Rationale:
Diffuse multivessel coronary artery spasm (DMV-CAS) was defined as a severe and reversible diffuse spasm occurring in more than 2 major coronary arteries, which is rare in clinical practice. Due to a wide lesion scope, DMV-CAS often occurs in the form of complications. It is not easy to be clinically diagnosed because it is too brief to be caught. Here, we report a rare case of spontaneous subtotal occlusion of 3 major coronary arteries induced by Vasalva action, which was confirmed in real-time by CAG.
Patient concerns:
A 68-year-old man had sudden chest pain after forced defecation during hospitalization. The electrocardiogram showed transient ST segment elevation of the inferior wall lead, inversion of the anterior wall, and lateral wall leads T waves. Emergency CAG revealed elongated vessel beds in 3 coronary arteries and multiple diffuse stenosis, but none of the coronary arteries were completely occlusive.
Diagnoses:
Diagnoses of DMV-CAS were made based on CAG findings and postmedication response.
Interventions:
Nitroglycerin was administered in the coronary arteries.

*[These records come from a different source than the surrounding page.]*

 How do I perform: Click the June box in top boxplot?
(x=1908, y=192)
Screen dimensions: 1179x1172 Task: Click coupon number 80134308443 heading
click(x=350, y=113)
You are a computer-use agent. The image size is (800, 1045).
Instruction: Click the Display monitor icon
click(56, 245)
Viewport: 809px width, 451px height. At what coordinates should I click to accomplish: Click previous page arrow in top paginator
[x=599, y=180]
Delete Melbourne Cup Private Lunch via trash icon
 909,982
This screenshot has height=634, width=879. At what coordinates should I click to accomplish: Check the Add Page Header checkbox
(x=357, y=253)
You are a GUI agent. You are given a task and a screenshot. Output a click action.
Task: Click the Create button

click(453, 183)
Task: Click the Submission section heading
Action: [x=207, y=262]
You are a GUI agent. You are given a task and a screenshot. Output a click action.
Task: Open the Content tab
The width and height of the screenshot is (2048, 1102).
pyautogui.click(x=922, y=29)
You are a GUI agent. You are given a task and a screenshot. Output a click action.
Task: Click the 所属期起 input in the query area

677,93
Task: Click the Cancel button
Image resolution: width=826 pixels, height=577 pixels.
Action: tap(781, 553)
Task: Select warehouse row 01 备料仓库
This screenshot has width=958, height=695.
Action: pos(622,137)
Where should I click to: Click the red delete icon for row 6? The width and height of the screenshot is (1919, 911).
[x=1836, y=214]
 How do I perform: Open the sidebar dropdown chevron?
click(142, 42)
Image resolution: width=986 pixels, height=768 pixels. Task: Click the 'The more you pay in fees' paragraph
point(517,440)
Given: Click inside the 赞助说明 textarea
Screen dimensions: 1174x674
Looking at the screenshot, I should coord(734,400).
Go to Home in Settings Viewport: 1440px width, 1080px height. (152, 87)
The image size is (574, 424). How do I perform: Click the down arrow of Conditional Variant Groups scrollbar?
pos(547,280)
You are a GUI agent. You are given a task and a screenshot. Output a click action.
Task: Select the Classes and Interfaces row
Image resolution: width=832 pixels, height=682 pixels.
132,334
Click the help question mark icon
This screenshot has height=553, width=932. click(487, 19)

The anti-vasospasm, antiplatelet aggregation and lipid-regulating drugs were administered orally.
Outcomes:
The patient was discharged on the 7th day with complete resolution of symptoms and normalization of the electrocardiography findings. No ischemic events occurred during a follow-up for 5 months.
Lessons:
This case highlights the identification of multivessel diffuse coronary spasm and acute myocardial infarction, and the prevention of CAS triggers, which requires the attention of clinicians.